» Document section

☆ ☆ ☆ ☆ ☆ ☆ ☆

Friday, August 23, 2013

Financial Elder Abuse Stealing by Any Other Name


Sacramento, CA:
The state of California has one of the toughest and broadest laws protecting against Financial Elder Abuse in the US. So broad, in fact, that under financial elder abuse law if a business were to dispense the wrong change to a consumer and the individual was in a position to prove he was 65 or over, then the issuance of wrongful change could be interpreted as financial abuse of the elderly.

Sadly, according to a former professional in the salon industry who returned to school at 65 and became an attorney, elder abuse financial exploitation is becoming quite common, and very serious. “It never dawned on me that this might be a crime,” Helen Karr, today the elder abuse special assistant in the San Francisco District Attorney’s Office, said in comments published in The San Francisco Chronicle (The Chronicle 3/29/13). “It wasn’t until I became an attorney that financial abuse was included as a crime of elder abuse. It is just plain stealing.”

That stealing, more often than not, originates from within a senior’s own family.

☆ ☆ ☆ ☆ ☆ ☆ ☆

[Collected data entries]
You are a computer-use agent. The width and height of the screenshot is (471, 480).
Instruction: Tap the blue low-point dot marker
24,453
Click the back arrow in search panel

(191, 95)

☆ ☆ ☆ ☆ ☆ ☆ ☆

» List of tasks
1) Reproduce the article on financial elder abuse word for word, starting at "Friday, August 23, 2013" and ending at "of the elderly.".
2) Decide whether each statement agrees with the article on financial elder abuse, answering yes or no and quoting the words that settle it: (a) California's law against financial elder abuse is described as one of the toughest and broadest in the US. (b) Helen Karr works in the Los Angeles District Attorney's Office. (c) The stealing usually comes from strangers rather than relatives.
Rely only on the article on financial elder abuse and ignore the data.

» List of solutions
1)
Friday, August 23, 2013

Financial Elder Abuse Stealing by Any Other Name


Sacramento, CA:
The state of California has one of the toughest and broadest laws protecting against Financial Elder Abuse in the US. So broad, in fact, that under financial elder abuse law if a business were to dispense the wrong change to a consumer and the individual was in a position to prove he was 65 or over, then the issuance of wrongful change could be interpreted as financial abuse of the elderly.

2)
(a) Yes: "The state of California has one of the toughest and broadest laws protecting against Financial Elder Abuse in the US."
(b) No: "today the elder abuse special assistant in the San Francisco District Attorney’s Office"
(c) No: "That stealing, more often than not, originates from within a senior’s own family."